:: PROBLEM ::
Omit all pictures, then retype exactly the lines from the one that contains "You are a computer-use" through the end of the listing.

== RECORDS PROVIDED ==

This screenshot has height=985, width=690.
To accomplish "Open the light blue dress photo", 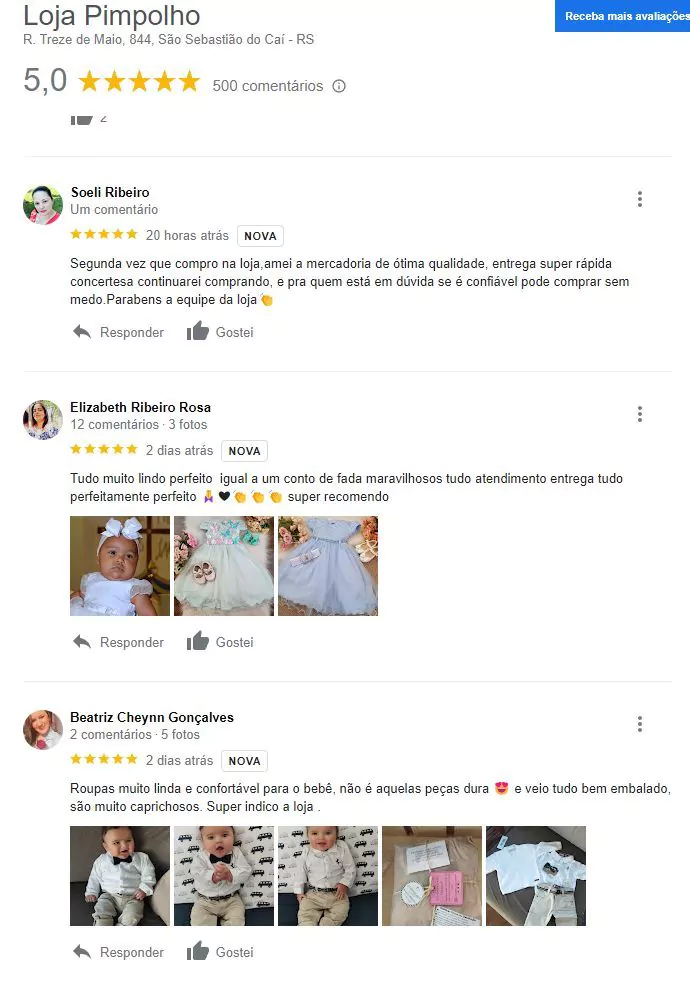I will [328, 566].
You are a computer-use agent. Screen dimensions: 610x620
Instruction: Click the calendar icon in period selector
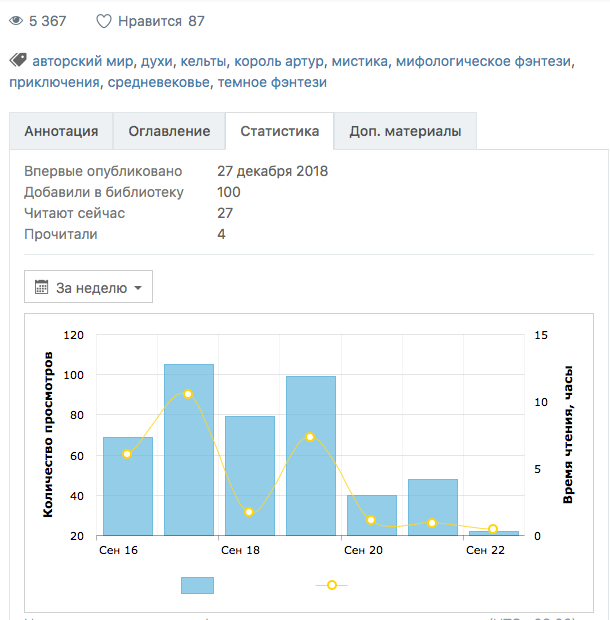[x=42, y=288]

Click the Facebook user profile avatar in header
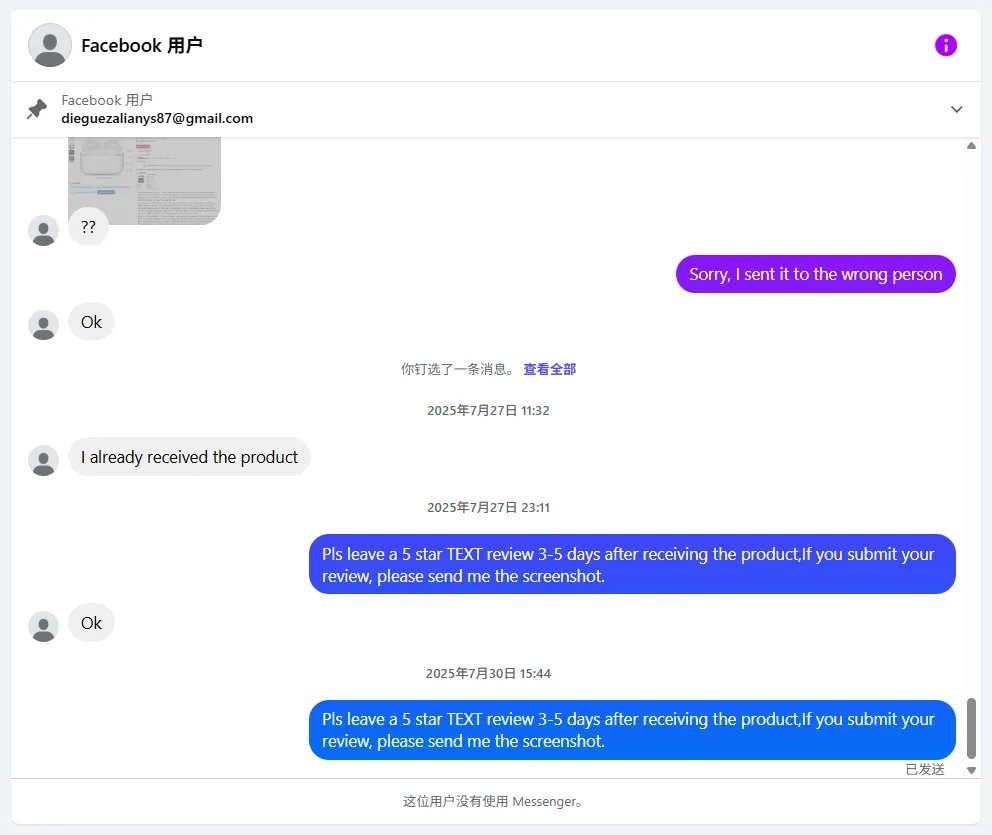point(50,45)
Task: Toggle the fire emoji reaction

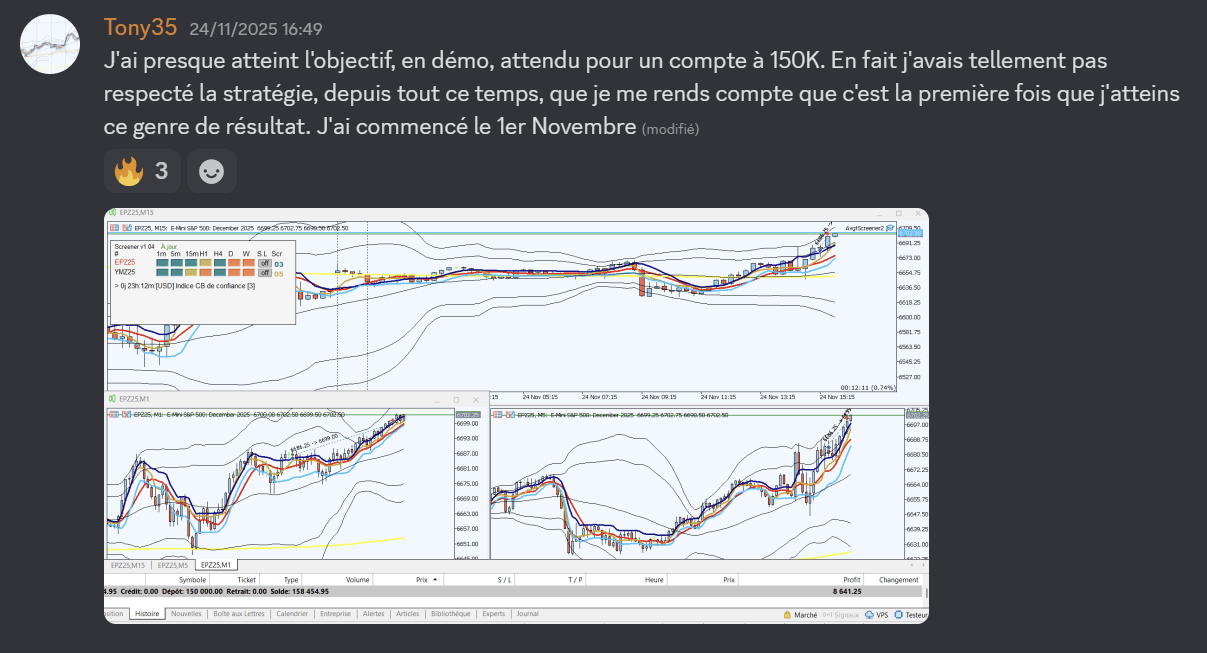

===

:: SOLUTION TO THIS TASK ::
You are a computer-use agent. Screen dimensions: 610x620
Instruction: Click the calendar icon in period selector
[x=42, y=288]

Click the Facebook user profile avatar in header
point(50,45)
Task: Toggle the fire emoji reaction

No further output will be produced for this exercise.